Entre ces deux spectacles, j’ai eu droit à une balade en bateau autour du célèbre rocher Percé, qui était jadis relié à la terre ferme, et ce, en compagnie de Rémi Plourde, le directeur du parc national de l’Île-Bonaventure-et-du-Rocher-Percé. Une encyclopédie vivante que cet homme qui, entre deux blagues, explique que des roches tombent régulièrement du rocher et que cela entraînera sans doute un jour son effondrement.
Une excursion au sommet de l’île Bonaventure a suivi, ce qui m’a permis de découvrir le spectacle émouvant de la vie d’une colonie de fous de Bassan. Il s’agit du seul endroit au monde où il est possible de les côtoyer d’aussi près. Moment exquis.
L’un des autres moments inoubliables de ce séjour a eu lieu samedi matin vers 5 h: pendant le spectacle aéro-folk de Martha Wainwright au cap Bon-Ami, entre mer et falaise, un «aigle à tête blanche» est venu nous survoler. Instantanément, l’assistance a applaudi comme si le visiteur ailé faisait partie de la divine mise en scène. Puis, ce fut un retour au motel pour une sieste avant une journée de plage où, bonne idée, une «cantina latino-gaspésienne» proposait un délectable mariage de guédille et de tacos.
En soirée, la fille de la région, Marie-Pierre Arthur, avait la tâche ingrate de clore le festival, ce qu’elle a accompli avec brio en compagnie de sa bande. Puis, en guise d’au revoir, je suis allé danser rue de la Reine avec des Africains et des Haïtiens au rythme des tam-tam. Je retournerai en Gaspésie pour y retrouver mon cœur.
Une région ouverte sur le monde
Si certains parlent de fermer les régions, d’autres ne demandent qu’à les enrichir de leur présence.

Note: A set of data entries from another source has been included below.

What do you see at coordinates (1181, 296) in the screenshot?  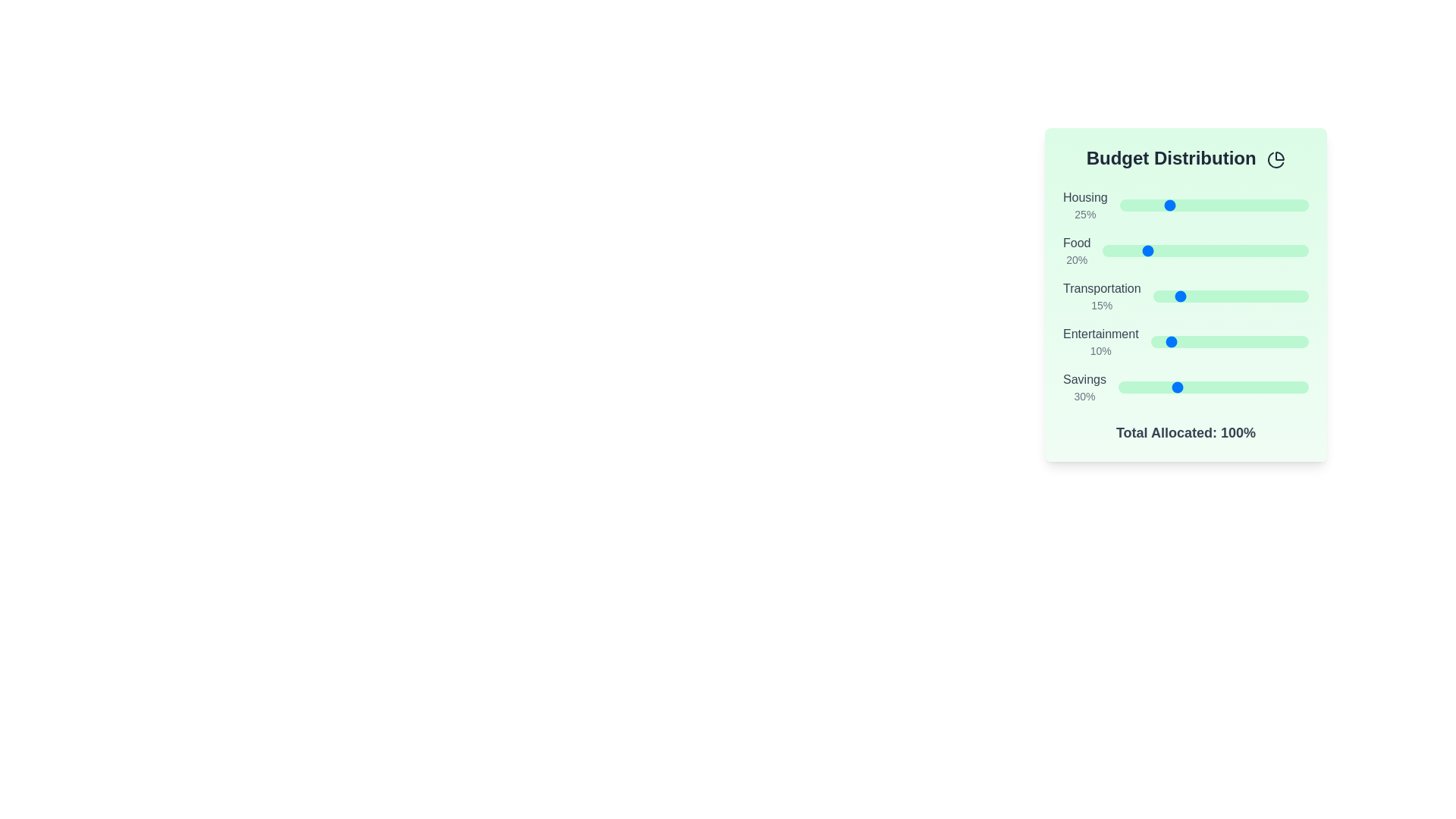 I see `the Transportation slider to 19%` at bounding box center [1181, 296].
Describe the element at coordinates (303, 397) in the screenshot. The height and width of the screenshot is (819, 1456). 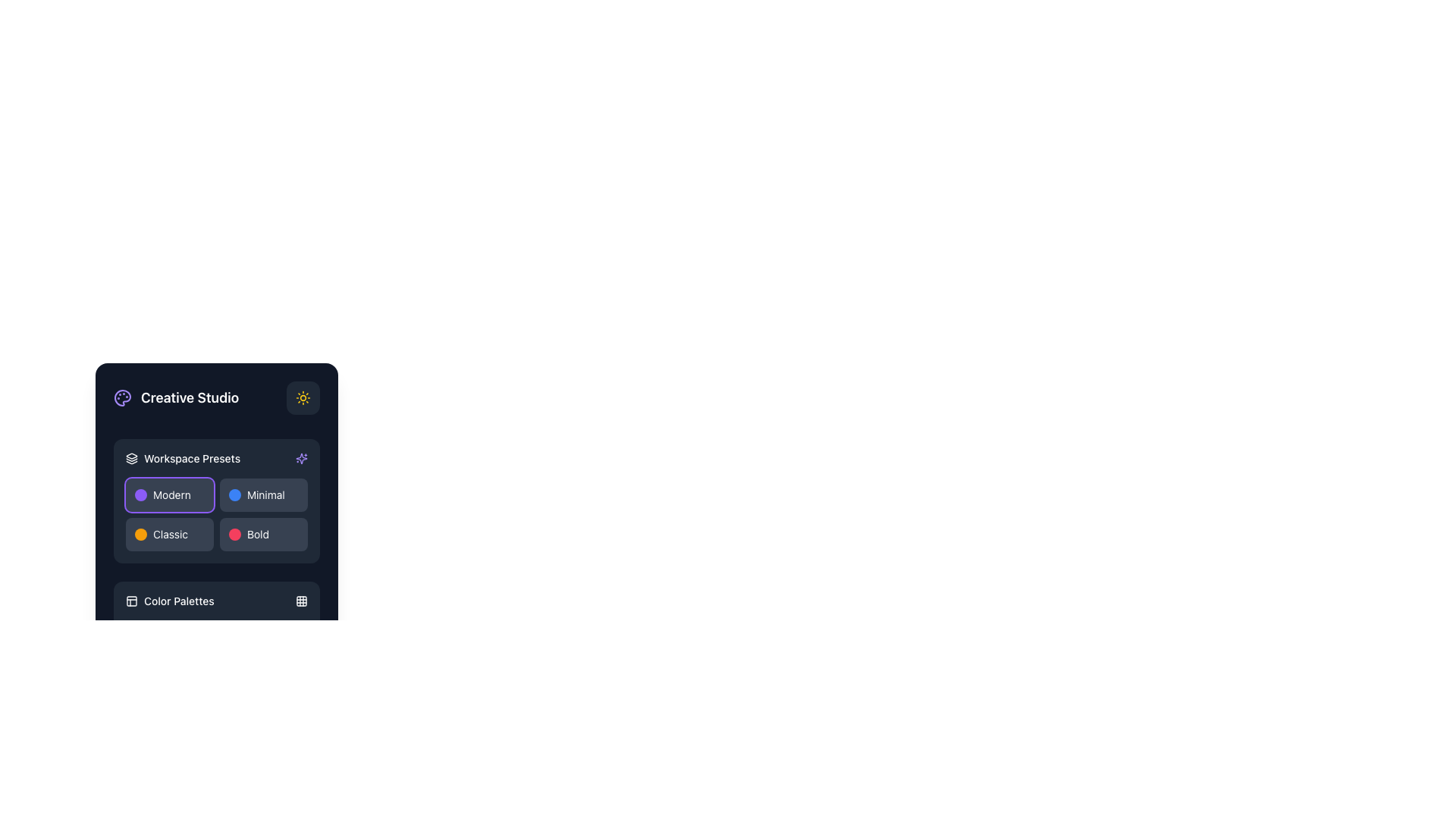
I see `the spinning sun icon, which is represented by a circular glyph with radiating lines and a yellow hue on a dark gray background, located near the upper-right corner of the black sidebar labeled 'Creative Studio'` at that location.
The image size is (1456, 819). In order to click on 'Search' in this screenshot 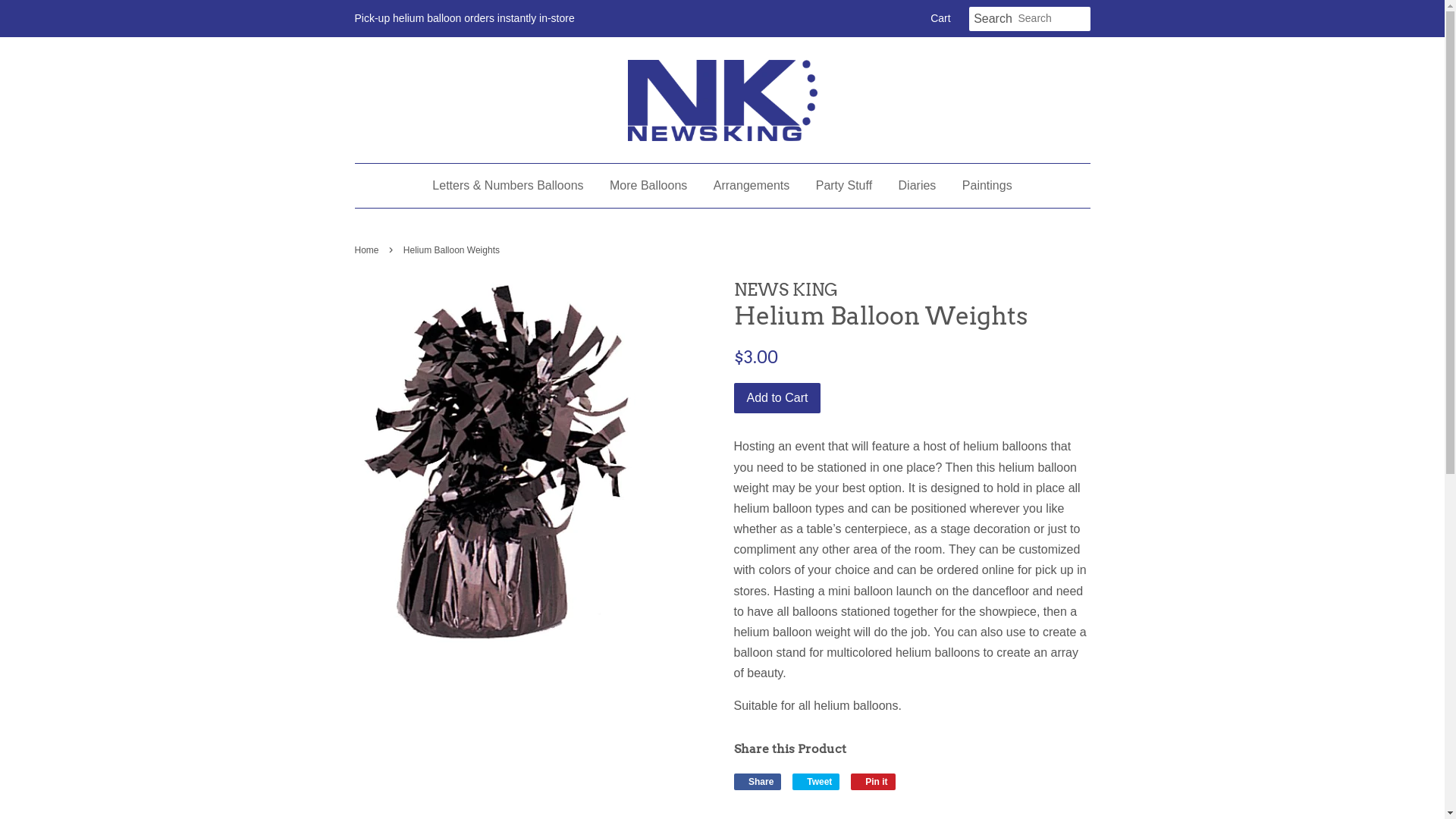, I will do `click(993, 19)`.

Dimanche, le curé de Gaspé, qui est originaire du Bénin, baptisait un enfant dont le père est né en République démocratique du Congo et dont la mère et la marraine sont originaires du Cameroun. Et parmi les invités et amis, on comptait en grand nombre des gens de l’île de la Réunion, du Bénin, du Togo et d’Haïti. Ce qui a fait dire au curé, en regardant le parrain de l’enfant, un «pur Gaspésien de Ti-Cap»: «Votre heureuse présence amène de la couleur à cette fête!» Éclat de rire généralisé.